### [Exercise 1]
In the article on police accountability in Alberta, reproduce the passage from "Panel discussion deals" to "against the CPS.", substituting "film" for "documentary".
### [Exercise 2]
In the article on police accountability in Alberta, what made Oriola call the film a "troubling constellation of realities to see on the screen"? Answer in one to three sentences.
### [Exercise 3]
Write the next part of the article on the police accountability panel, beginning after its last sentence.

### [Extract]
══════════════════════════════

Panel discussion deals with police accountability in Alberta

"No Visible Trauma" was screened last month in Edmonton at Metro Cinema. A panel discussion followed the screening.

By Jeremy Appel 

(ANNews) – A screening of the documentary “No Visible Trauma,” which details three cases of police brutality from the Calgary Police Service (CPS), took place at Edmonton’s Metro Cinema on Nov. 9. The film, directed by Marc Serpa Francoeur and Robinder Uppal, documents several allegations of abuse of power against the CPS.

The film was followed by a panel discussion moderated by Ward Papastew Coun. Michael Janz, featuring University of Alberta criminologist Temitope Oriola, The Progress Report editor-in-chief Duncan Kinney, Climate Justice Edmonton (CJE) co-founder Emma Jackson and Edmonton Police Services whistleblower Dan Behiels. 

Oriola, who served as a special advisor for the Alberta government’s proposed Police Act review last year, said the film explored a “troubling constellation of realities to see on the screen,” exposing a “militaristic, toxic, hypermasculine” culture within the CPS, as well as a culture that protects officers engaged in misconduct.

══════════════════════════════

### [Extracted material]
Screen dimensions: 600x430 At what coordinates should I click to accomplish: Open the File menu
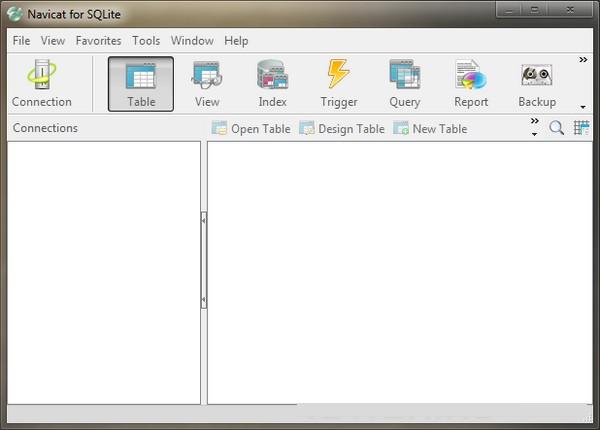(x=22, y=41)
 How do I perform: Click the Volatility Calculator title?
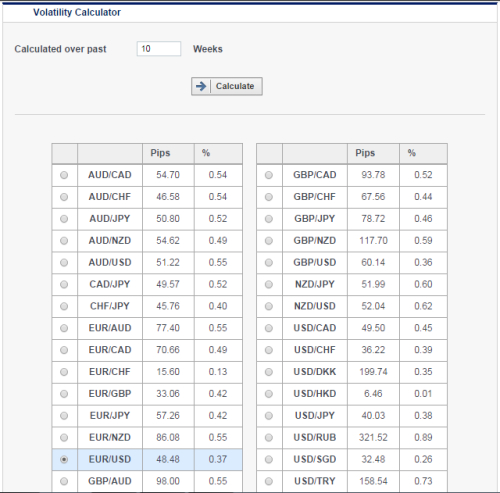pyautogui.click(x=77, y=12)
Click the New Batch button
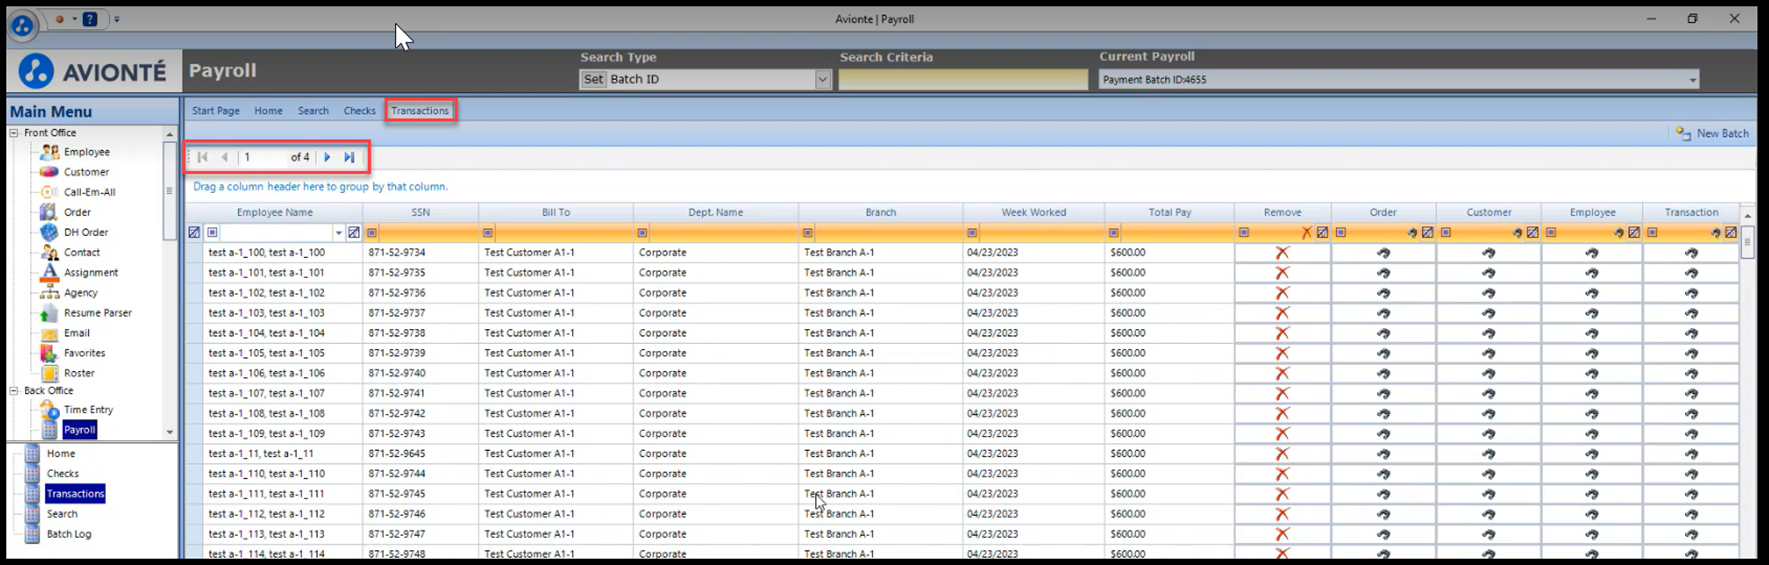The width and height of the screenshot is (1769, 565). pyautogui.click(x=1712, y=134)
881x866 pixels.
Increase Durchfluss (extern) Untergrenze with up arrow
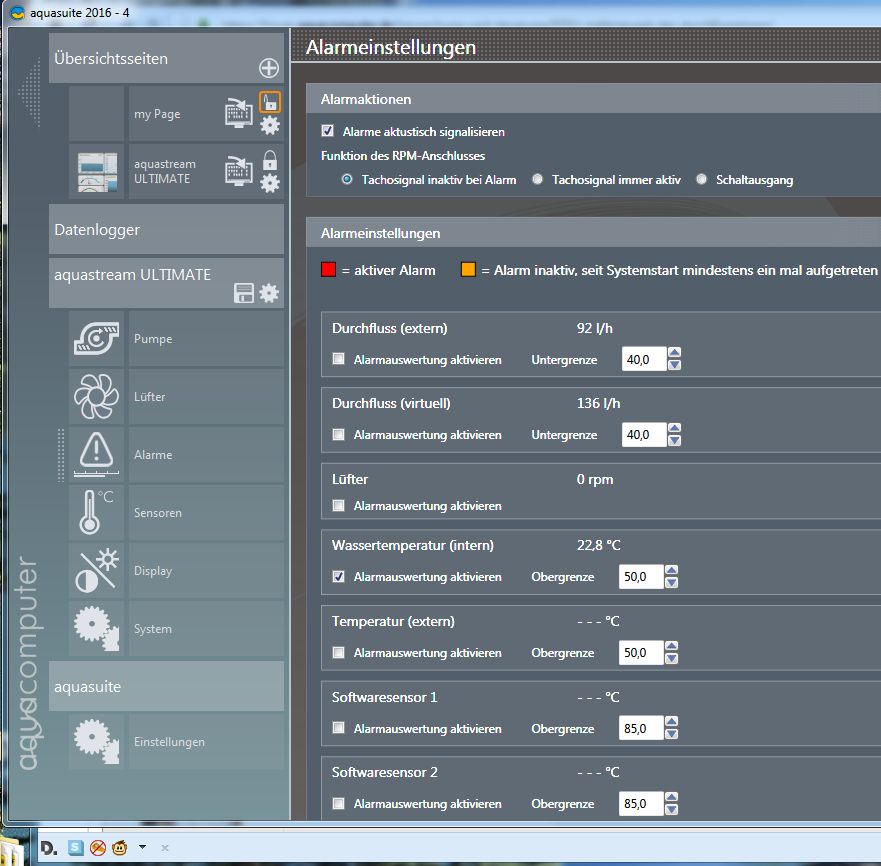click(x=674, y=352)
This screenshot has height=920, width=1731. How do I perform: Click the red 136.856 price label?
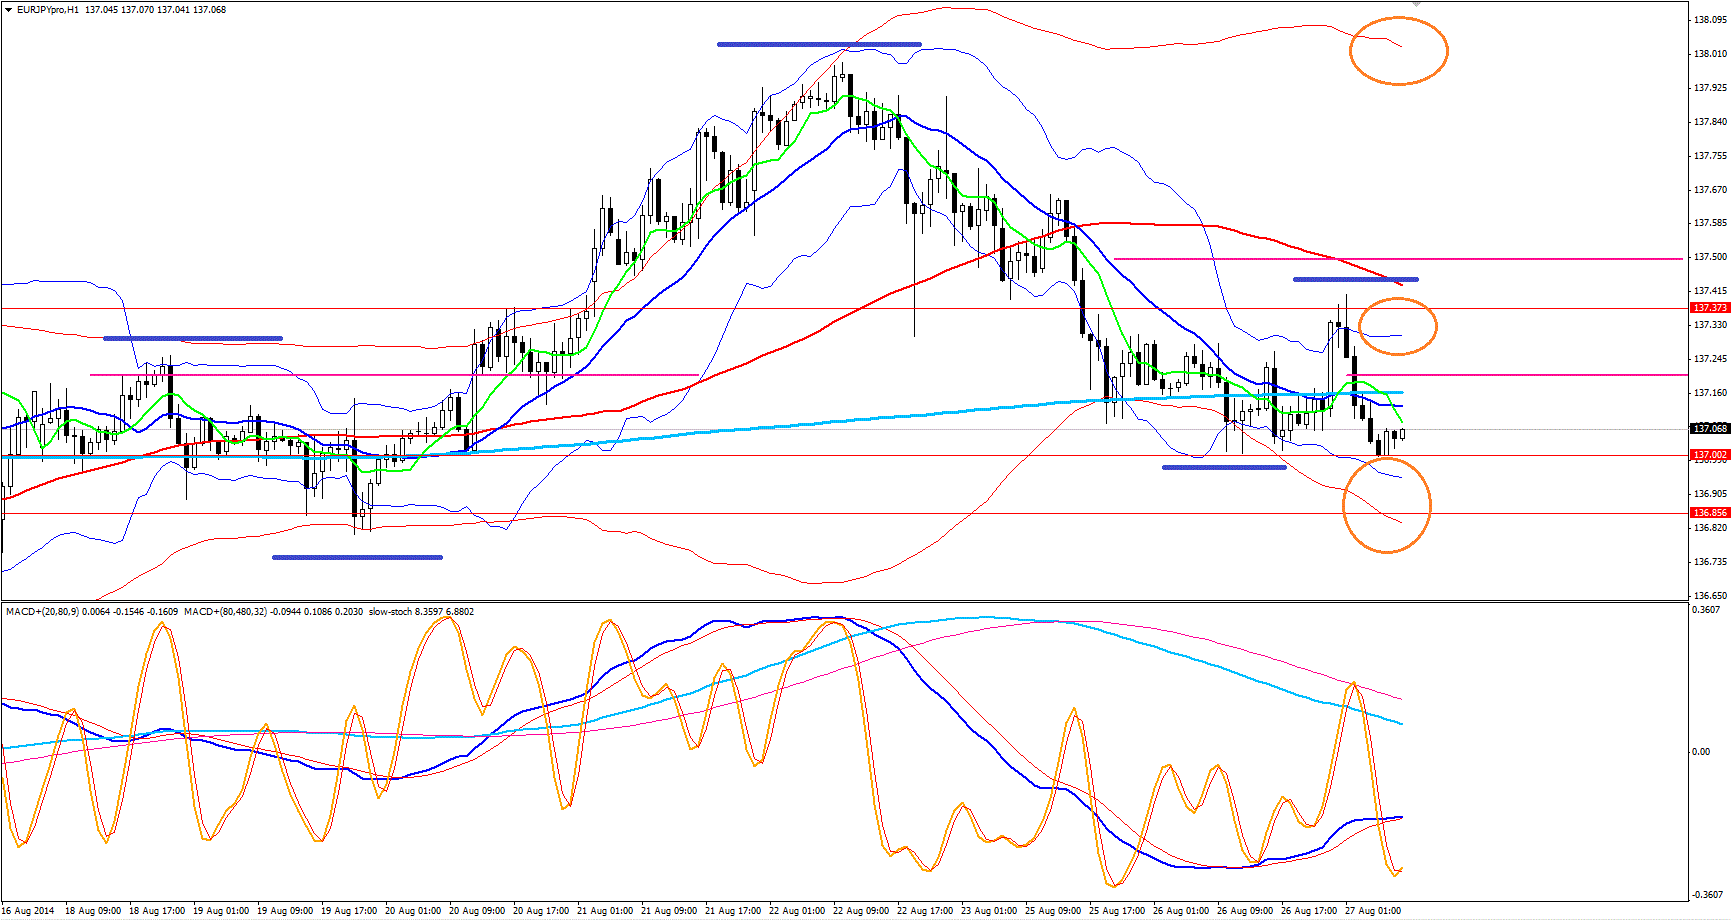pyautogui.click(x=1709, y=513)
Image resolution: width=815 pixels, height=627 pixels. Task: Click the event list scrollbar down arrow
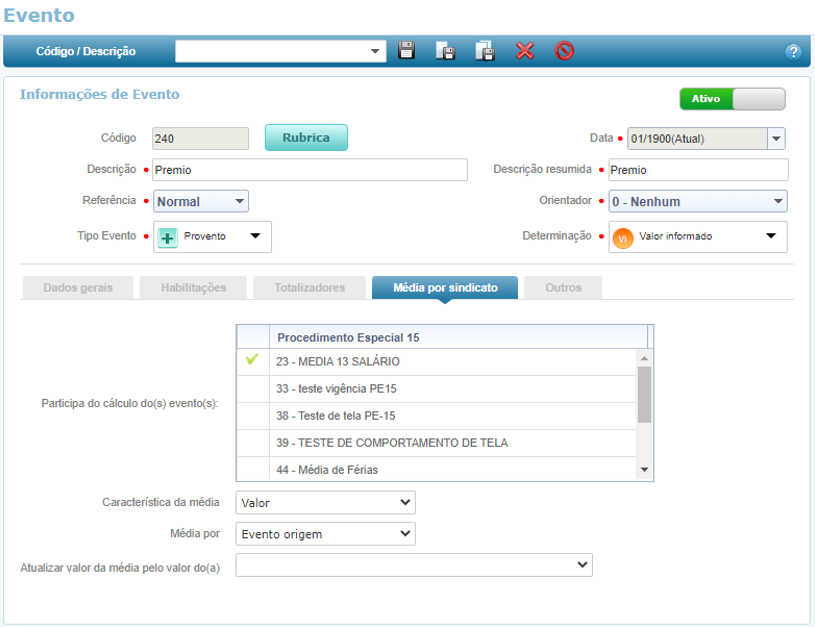pos(644,470)
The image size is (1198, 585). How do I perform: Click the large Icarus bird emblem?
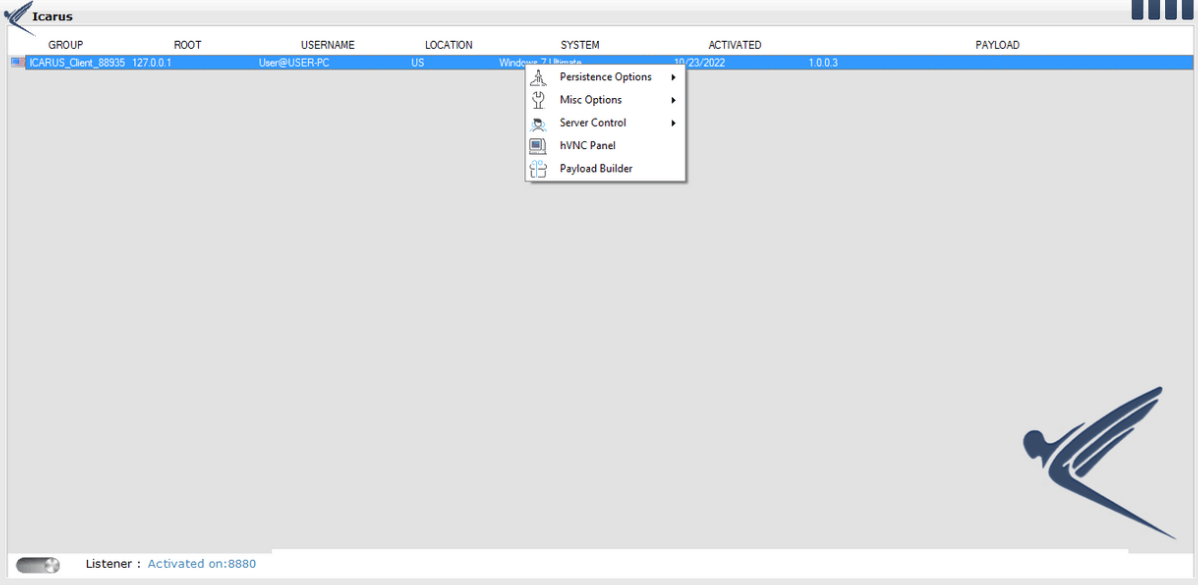(1100, 460)
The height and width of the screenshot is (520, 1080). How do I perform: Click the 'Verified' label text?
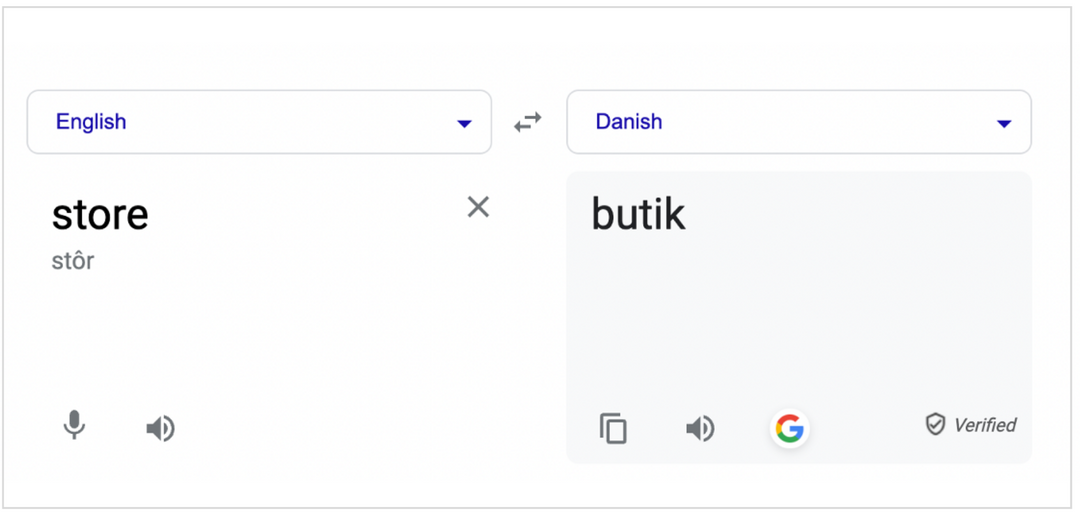click(x=985, y=425)
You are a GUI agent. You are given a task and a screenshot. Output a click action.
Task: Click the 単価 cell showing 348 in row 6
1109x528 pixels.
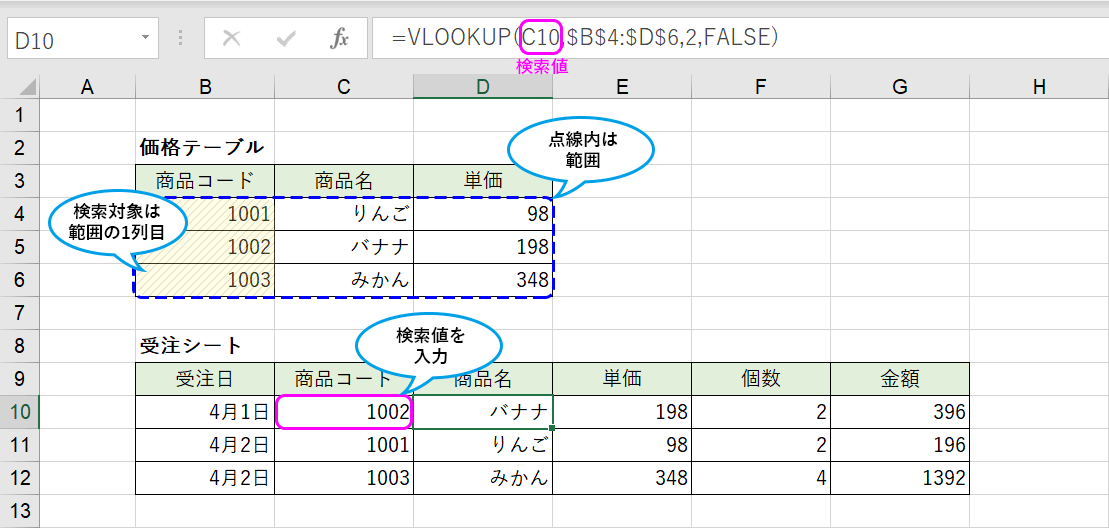483,279
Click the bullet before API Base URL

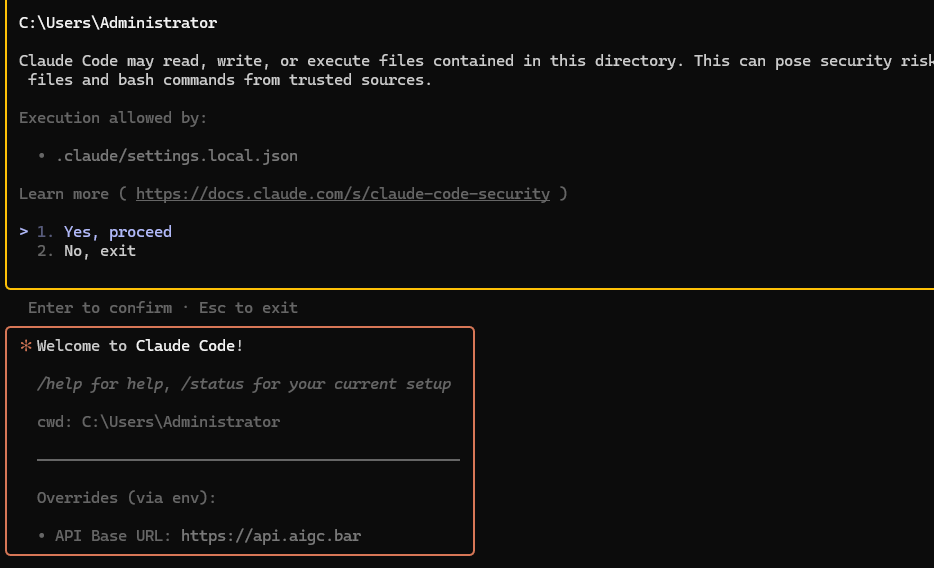click(x=42, y=536)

══════════════════════════════

### [Task answer 1]
Panel discussion deals with police accountability in Alberta

"No Visible Trauma" was screened last month in Edmonton at Metro Cinema. A panel discussion followed the screening.

By Jeremy Appel 

(ANNews) – A screening of the film “No Visible Trauma,” which details three cases of police brutality from the Calgary Police Service (CPS), took place at Edmonton’s Metro Cinema on Nov. 9. The film, directed by Marc Serpa Francoeur and Robinder Uppal, documents several allegations of abuse of power against the CPS.

### [Task answer 2]
Oriola said the film exposed a "militaristic, toxic, hypermasculine" culture within the Calgary Police Service. He also said it revealed a culture that protects officers engaged in misconduct.

### [Task answer 3]
Only a small percentage of officers are engaged in violent misconduct, the vast majority of whom are poorly educated, he added. 

“The problem is this protectionist racket that is constantly woven around those who are in fact involved in brutality towards civilians,” said Oriola, who writes a regular column for the Edmonton Journal

He said Alberta needs a “one-stop shop” to make it easier for people to complain about police misconduct, with independent civilian-led oversight overseen by a judge. 

Behiels, the EPS whistleblower, said it was striking to him how the film showed other officers standing by while their colleagues engaged in gross misconduct, which speaks to a broader problem with policing culture. 

We can’t simply rely on a bystander who films instances of misconduct on their phone, because there isn’t always going to be a member of the public present to do so, Behiels added. 

“The only chance we have for justice is a consistent report from other police officers who witnessed wrongdoing,” he said. 

In order to encourage officers to come forward, they need to be protected from reprisals for speaking out, Behiels said. However, the Whistleblower Act doesn’t apply to municipal employees as it’s currently written. 

“The laws need to change first, and then we need a fair application of those laws and a functional oversight body, [which] unfortunately we don’t have today,” said Behiels. 

Kinney of The Progress Report said that if a member of the public wants to hold police to account, “the deck is stacked against you in a thousand little ways.” 

When there are police disciplinary hearings, for example, the names of the officers are never publicly listed. “Media organizations aren’t going to dedicate resources to go to a hearing if they don’t know who it is,” Kinney said.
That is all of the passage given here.